O fechamento do Pronto Socorro por 28 horas, privando milhares de pessoas de atendimento de emergência, foi só o estalar dessa crise para o público. Em seguida, vieram os ataques sobre os trabalhadores da Santa Casa, aqueles que, com toda a precariedade gerada pelos desvios de verba, dão seu sangue para manter o hospital funcionando e tentar atender o público.

No fim de novembro a Santa Casa anunciou que atrasaria o pagamento do décimo terceiro de todos os funcionários, repassando apenas parcialmente o daqueles que recebem menos de R$ 3.000. No seu comunicado oficial, a Santa Casa diz aos funcionários que “estamos passando por inúmeras dificuldades”. Fica a pergunta: será que o dono da Logimed ou os administradores da Santa Casa tiveram algum recebimento seu cortado? Será que eles também, recebendo seus superfaturamentos, estão passando por “inúmeras dificuldades”?

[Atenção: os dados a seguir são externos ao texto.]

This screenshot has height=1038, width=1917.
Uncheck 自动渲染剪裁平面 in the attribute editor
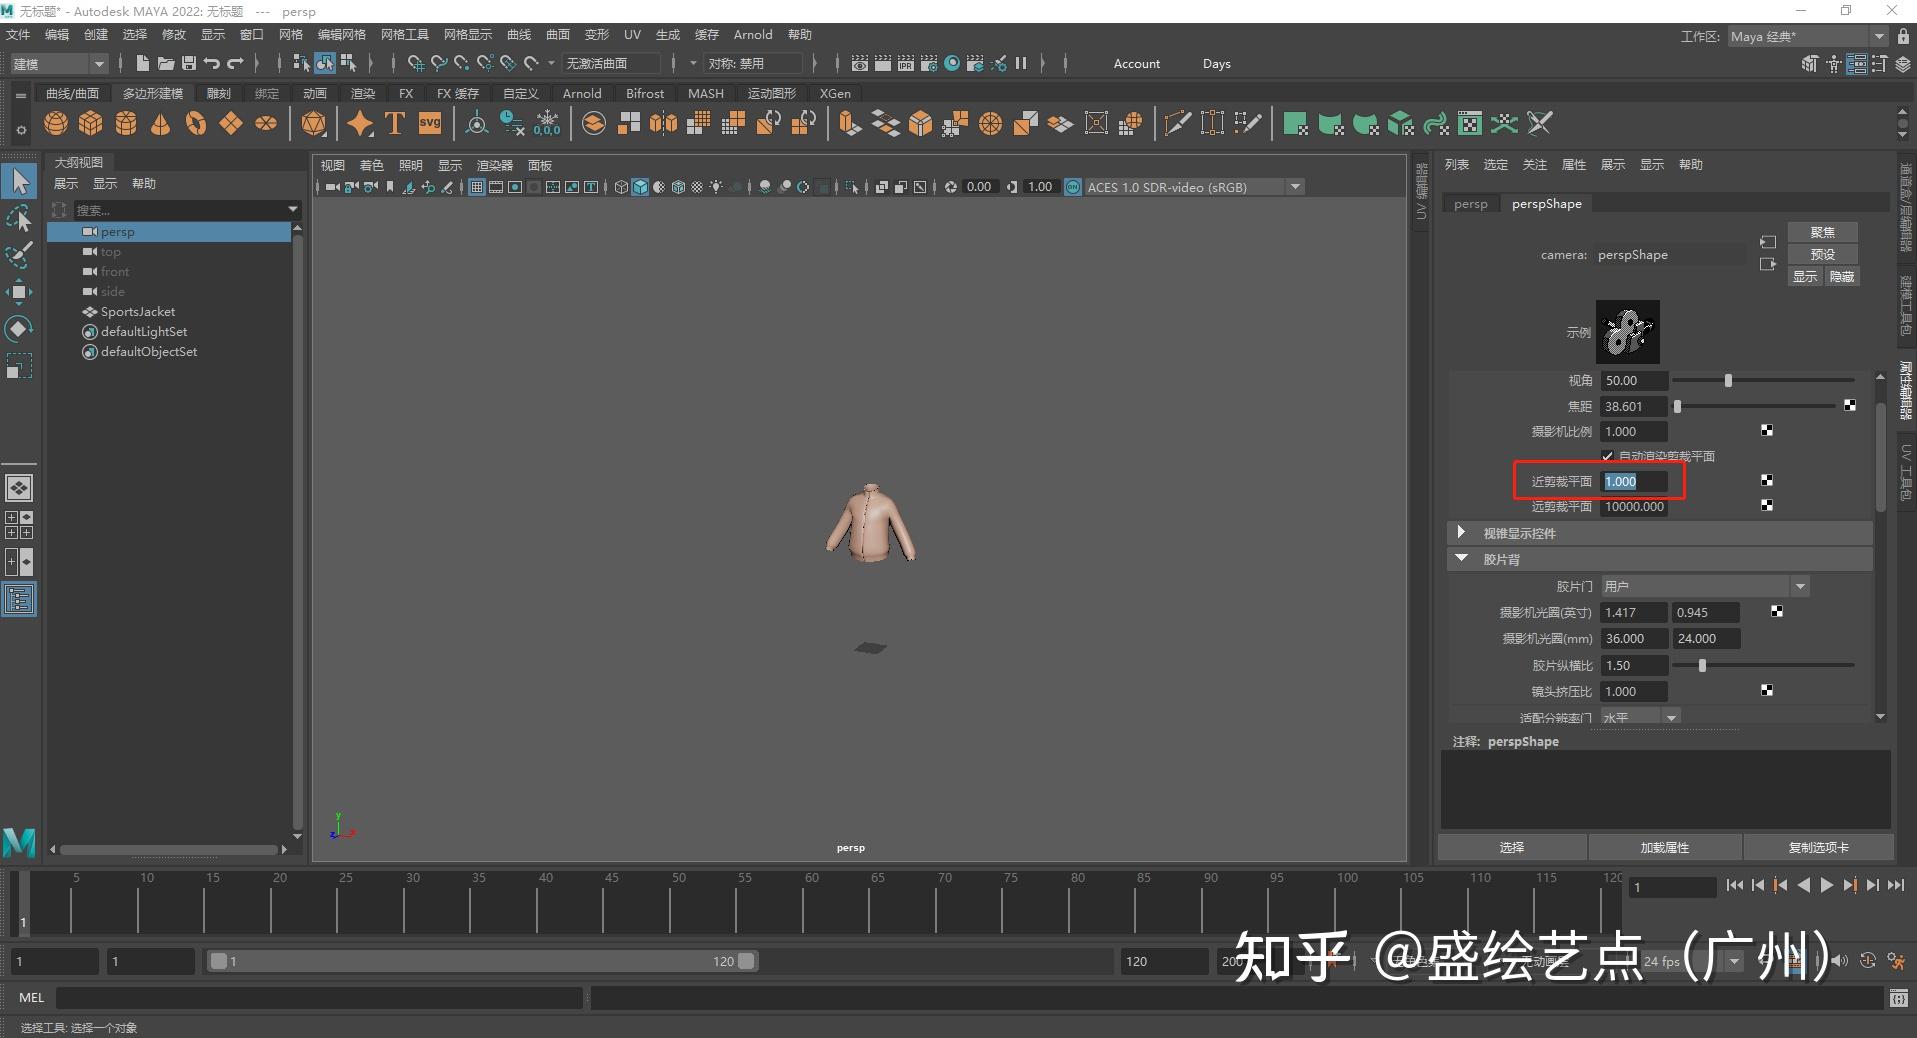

Em seguida, em dezembro, a empresa terceirizada de limpeza Vivante, contratada pela Santa Casa, anunciou a demissão de 1.150 funcionários, na véspera do fim de ano. Além das demissões que deixarão os trabalhadores na rua, as condições de higiene, uma questão de segurança elementar em um hospital, estão sendo drasticamente afetadas: falta sabonete e papel higiênico em banheiros dos pronto-socorros, por exemplo. Essa falta de higiene favorece a transmissão de doenças, infecções hospitalares que podem agravar doenças e levar a que pacientes e funcionários contraiam novas enfermidades.

Agora, foi anunciado que estão suspensos, por tempo indeterminado, as consultar, cirurgias e exames que estavam marcados, e só manterá os atendimentos de emergência. A população, que já quase não tem acesso nenhum à saúde, subitamente se vê privada de um dos principais centros de atendimento da cidade.

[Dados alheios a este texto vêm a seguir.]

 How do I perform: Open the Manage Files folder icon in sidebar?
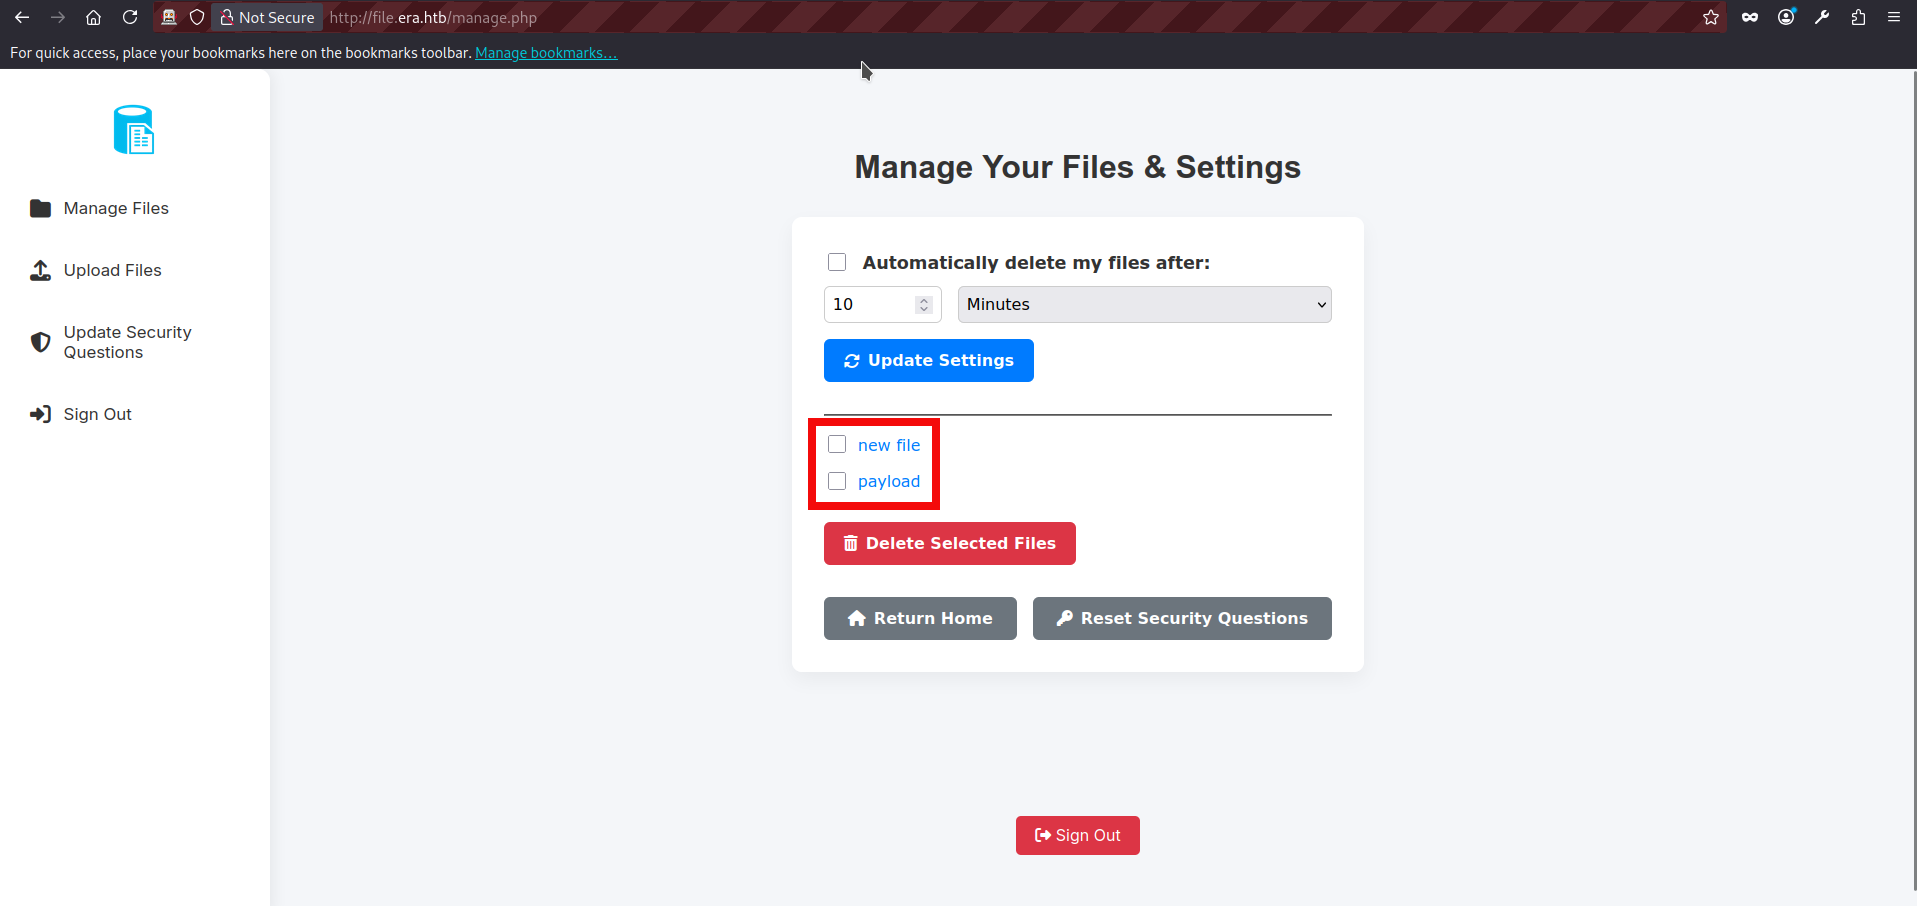40,208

Que os parasitas da saúde paguem a conta

Como vimos, a conseqüência da situação da Santa Casa é culpa diretamente de sua administração corrupta e da terceirização, que é uma forma de privatização dos serviços públicos. Enquanto os funcionários e a população amargam as conseqüências disso, os altos funcionários, governantes e donos das empresas enchem seus bolsos de dinheiro às nossas custas.

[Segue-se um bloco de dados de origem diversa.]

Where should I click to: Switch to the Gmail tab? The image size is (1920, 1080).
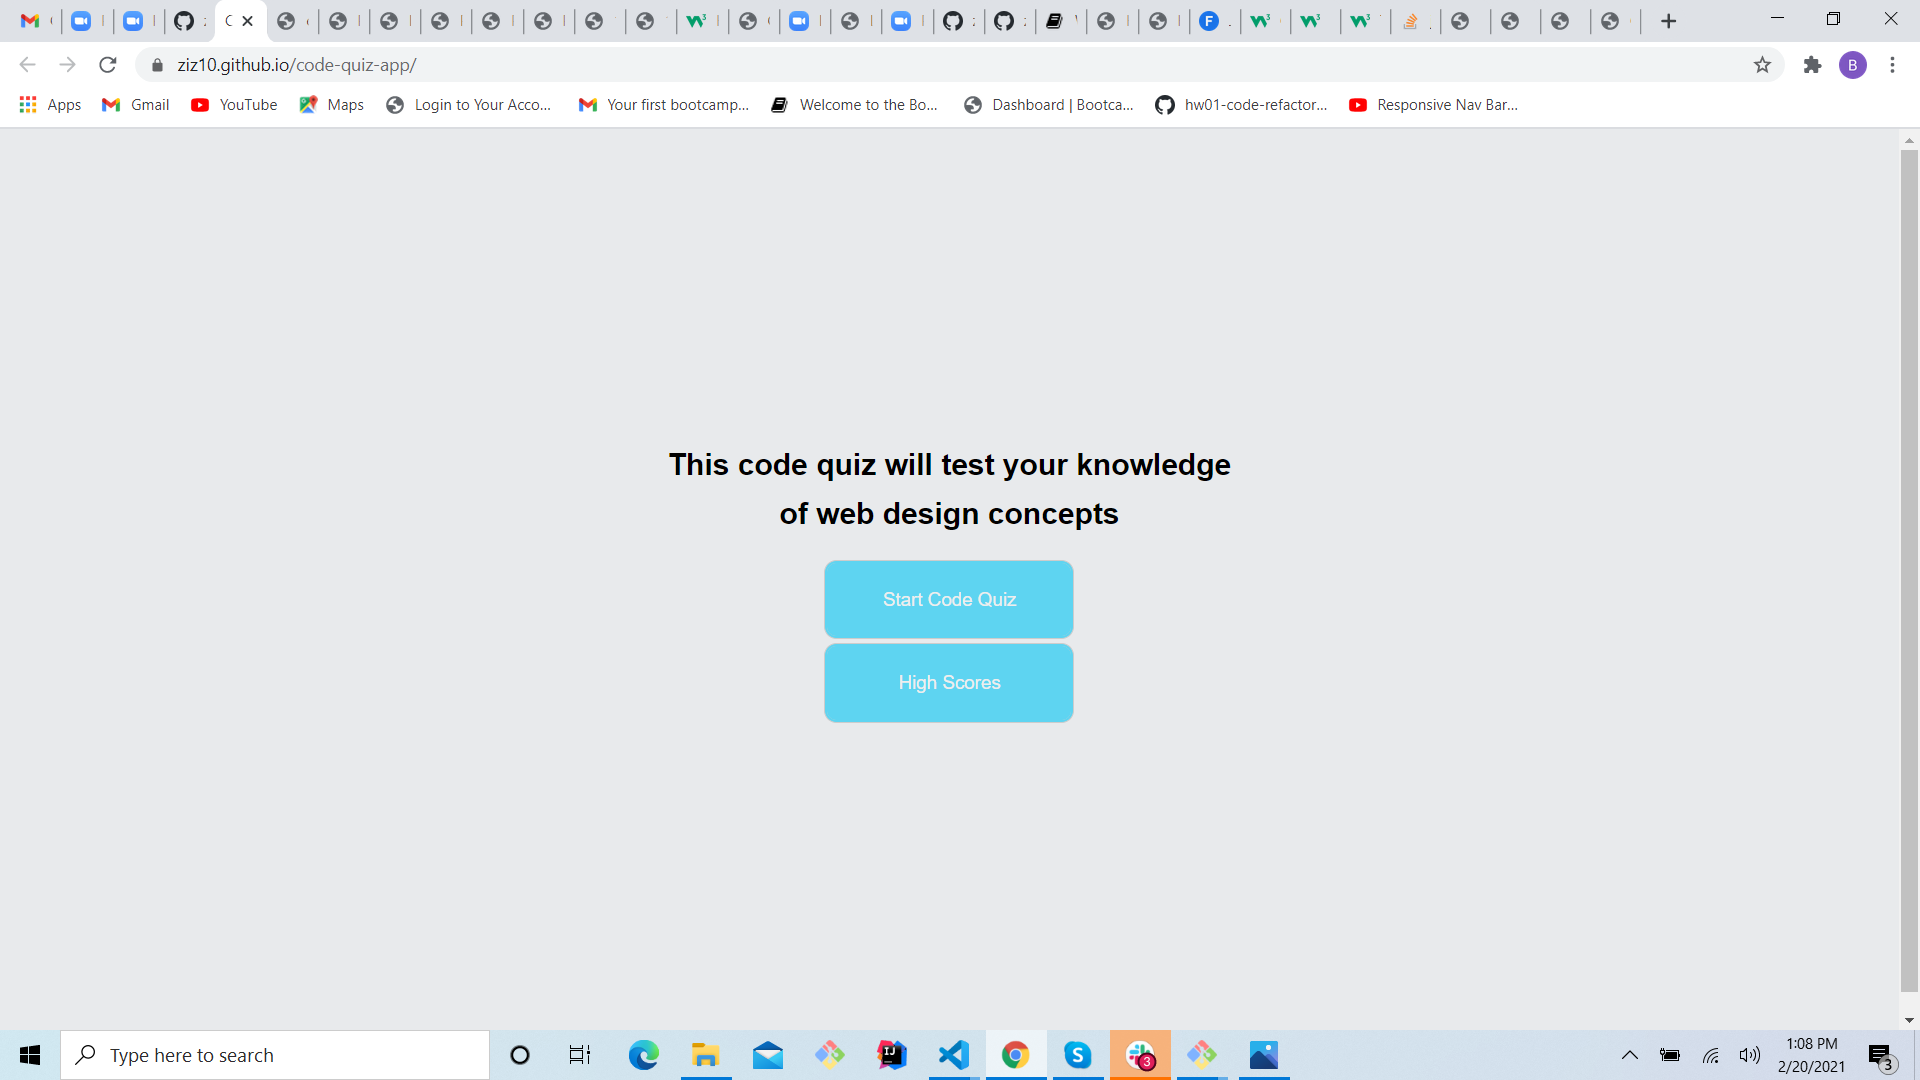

Eles não estão interessados no bem estar da Santa Casa: com seus lucros tirados de nosso sangue e suor pagam seus caros hospitais particulares e recebem atendimento no Sírio-Libanês ou no Albert Einstein. Sua saúde está assegurada.

Por isso, só há uma forma de resolver essa crise e todas as que assolam a saúde: é necessário que os trabalhadores e usuários se mobilizem de forma independente, a partir de sindicatos, organizações de base e comissões por local de trabalho, realizando seu próprio levantamento da dívida. Que todos os corruptos que lucram com a precariedade de nossa saúde tenham seus bens confiscados e revertidos para o investimento em saúde. E que a administração de todo o sistema de saúde seja feita pelos próprios trabalhadores da saúde e pelos usuários, que são aqueles que têm o verdadeiro interesse em que a saúde pública funcione, pois dependem dela a cada dia.

Nesse sentido, deram um exemplo a ser seguido os trabalhadores do Hospital Universitário da USP, aliados aos demais trabalhadores da universidade, que numa histórica greve de quase quatro meses se organizaram pela base ao lado de seu combativo sindicato, o Sintusp, lutando contra a desvinculação do Hospital Universitário do campus Butantã e do Hospital de Reabilitação de Anomalias Craniofaciais de Bauru (HRAC). Hoje, colocam de pé uma comissão de trabalhadores do hospital para seguir nessa luta, e procuram formas de se aliar à população para impedir a privatização e sucateamento da saúde.